EXCERPTED RECORDS:
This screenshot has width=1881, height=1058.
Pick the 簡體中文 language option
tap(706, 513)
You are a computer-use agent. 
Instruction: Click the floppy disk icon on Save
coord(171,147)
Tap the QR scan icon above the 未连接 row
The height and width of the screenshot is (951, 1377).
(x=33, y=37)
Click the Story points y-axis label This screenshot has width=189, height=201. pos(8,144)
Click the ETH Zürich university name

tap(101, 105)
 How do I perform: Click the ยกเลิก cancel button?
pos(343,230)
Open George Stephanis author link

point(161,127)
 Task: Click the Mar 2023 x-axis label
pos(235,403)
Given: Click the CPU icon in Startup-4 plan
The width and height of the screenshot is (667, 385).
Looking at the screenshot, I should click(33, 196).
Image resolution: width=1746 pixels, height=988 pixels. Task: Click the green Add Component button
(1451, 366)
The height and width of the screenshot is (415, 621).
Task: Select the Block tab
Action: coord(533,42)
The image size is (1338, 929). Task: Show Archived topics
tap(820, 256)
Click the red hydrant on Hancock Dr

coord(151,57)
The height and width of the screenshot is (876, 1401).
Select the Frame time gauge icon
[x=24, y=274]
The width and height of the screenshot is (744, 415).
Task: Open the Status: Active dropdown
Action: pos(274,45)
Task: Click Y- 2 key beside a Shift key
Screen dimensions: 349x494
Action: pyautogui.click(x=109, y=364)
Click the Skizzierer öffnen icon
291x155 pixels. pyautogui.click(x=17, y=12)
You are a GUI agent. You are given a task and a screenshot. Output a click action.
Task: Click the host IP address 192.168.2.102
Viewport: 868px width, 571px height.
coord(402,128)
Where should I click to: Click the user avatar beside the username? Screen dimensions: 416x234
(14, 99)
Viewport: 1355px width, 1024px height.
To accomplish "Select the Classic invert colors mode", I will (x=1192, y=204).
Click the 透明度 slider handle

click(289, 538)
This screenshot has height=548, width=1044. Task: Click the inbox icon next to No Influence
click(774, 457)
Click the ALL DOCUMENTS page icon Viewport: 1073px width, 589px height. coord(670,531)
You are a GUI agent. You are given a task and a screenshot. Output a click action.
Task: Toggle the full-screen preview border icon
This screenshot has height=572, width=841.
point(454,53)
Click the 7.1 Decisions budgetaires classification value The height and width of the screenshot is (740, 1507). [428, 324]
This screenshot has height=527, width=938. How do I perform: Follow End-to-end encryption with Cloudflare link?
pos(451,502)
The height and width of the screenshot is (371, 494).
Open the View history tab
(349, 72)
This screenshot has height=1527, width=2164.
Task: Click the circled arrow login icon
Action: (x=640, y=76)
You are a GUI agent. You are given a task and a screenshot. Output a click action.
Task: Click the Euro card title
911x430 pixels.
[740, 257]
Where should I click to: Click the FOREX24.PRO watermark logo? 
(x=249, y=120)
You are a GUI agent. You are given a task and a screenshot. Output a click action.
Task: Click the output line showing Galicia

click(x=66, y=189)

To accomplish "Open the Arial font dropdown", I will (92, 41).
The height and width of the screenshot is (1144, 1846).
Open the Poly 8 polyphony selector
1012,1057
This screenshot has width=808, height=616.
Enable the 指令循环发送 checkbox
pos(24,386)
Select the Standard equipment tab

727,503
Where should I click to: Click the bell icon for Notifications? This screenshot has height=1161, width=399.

TASK:
Put every line of the records above into a JSON list of strings, one string per line, leaving out the blank lines.

FINISHED ANSWER:
[
  "This screenshot has width=1881, height=1058.",
  "Pick the 簡體中文 language option",
  "tap(706, 513)",
  "You are a computer-use agent. ",
  "Instruction: Click the floppy disk icon on Save",
  "coord(171,147)",
  "Tap the QR scan icon above the 未连接 row",
  "The height and width of the screenshot is (951, 1377).",
  "(x=33, y=37)",
  "Click the Story points y-axis label This screenshot has width=189, height=201. pos(8,144)",
  "Click the ETH Zürich university name",
  "tap(101, 105)",
  " How do I perform: Click the ยกเลิก cancel button?",
  "pos(343,230)",
  "Open George Stephanis author link",
  "point(161,127)",
  " Task: Click the Mar 2023 x-axis label",
  "pos(235,403)",
  "Given: Click the CPU icon in Startup-4 plan",
  "The width and height of the screenshot is (667, 385).",
  "Looking at the screenshot, I should click(33, 196).",
  "Image resolution: width=1746 pixels, height=988 pixels. Task: Click the green Add Component button",
  "(1451, 366)",
  "The height and width of the screenshot is (415, 621).",
  "Task: Select the Block tab",
  "Action: coord(533,42)",
  "The image size is (1338, 929). Task: Show Archived topics",
  "tap(820, 256)",
  "Click the red hydrant on Hancock Dr",
  "coord(151,57)",
  "The height and width of the screenshot is (876, 1401).",
  "Select the Frame time gauge icon",
  "[x=24, y=274]",
  "The width and height of the screenshot is (744, 415).",
  "Task: Open the Status: Active dropdown",
  "Action: pos(274,45)",
  "Task: Click Y- 2 key beside a Shift key",
  "Screen dimensions: 349x494",
  "Action: pyautogui.click(x=109, y=364)",
  "Click the Skizzierer öffnen icon",
  "291x155 pixels. pyautogui.click(x=17, y=12)",
  "You are a GUI agent. You are given a task and a screenshot. Output a click action.",
  "Task: Click the host IP address 192.168.2.102",
  "Viewport: 868px width, 571px height.",
  "coord(402,128)",
  "Where should I click to: Click the user avatar beside the username? Screen dimensions: 416x234",
  "(14, 99)",
  "Viewport: 1355px width, 1024px height.",
  "To accomplish \"Select the Classic invert colors mode\", I will (x=1192, y=204).",
  "Click the 透明度 slider handle",
  "click(289, 538)",
  "This screenshot has height=548, width=1044. Task: Click the inbox icon next to No Influence",
  "click(774, 457)",
  "Click the ALL DOCUMENTS page icon Viewport: 1073px width, 589px height. coord(670,531)",
  "You are a GUI agent. You are given a task and a screenshot. Output a click action.",
  "Task: Toggle the full-screen preview border icon",
  "This screenshot has height=572, width=841.",
  "point(454,53)",
  "Click the 7.1 Decisions budgetaires classification value The height and width of the screenshot is (740, 1507). [428, 324]",
  "This screenshot has height=527, width=938. How do I perform: Follow End-to-end encryption with Cloudflare link?",
  "pos(451,502)",
  "The height and width of the screenshot is (371, 494).",
  "Open the View history tab",
  "(349, 72)",
  "This screenshot has height=1527, width=2164.",
  "Task: Click the circled arrow login icon",
  "Action: (x=640, y=76)",
  "You are a GUI agent. You are given a task and a screenshot. Output a click action.",
  "Task: Click the Euro card title",
  "911x430 pixels.",
  "[740, 257]",
  "Where should I click to: Click the FOREX24.PRO watermark logo? ",
  "(x=249, y=120)",
  "You are a GUI agent. You are given a task and a screenshot. Output a click action.",
  "Task: Click the output line showing Galicia",
  "click(x=66, y=189)",
  "To accomplish \"Open the Arial font dropdown\", I will (92, 41).",
  "The height and width of the screenshot is (1144, 1846).",
  "Open the Poly 8 polyphony selector",
  "1012,1057",
  "This screenshot has width=808, height=616.",
  "Enable the 指令循环发送 checkbox",
  "pos(24,386)",
  "Select the Standard equipment tab",
  "727,503",
  "Where should I click to: Click the bell icon for Notifications? This screenshot has height=1161, width=399."
]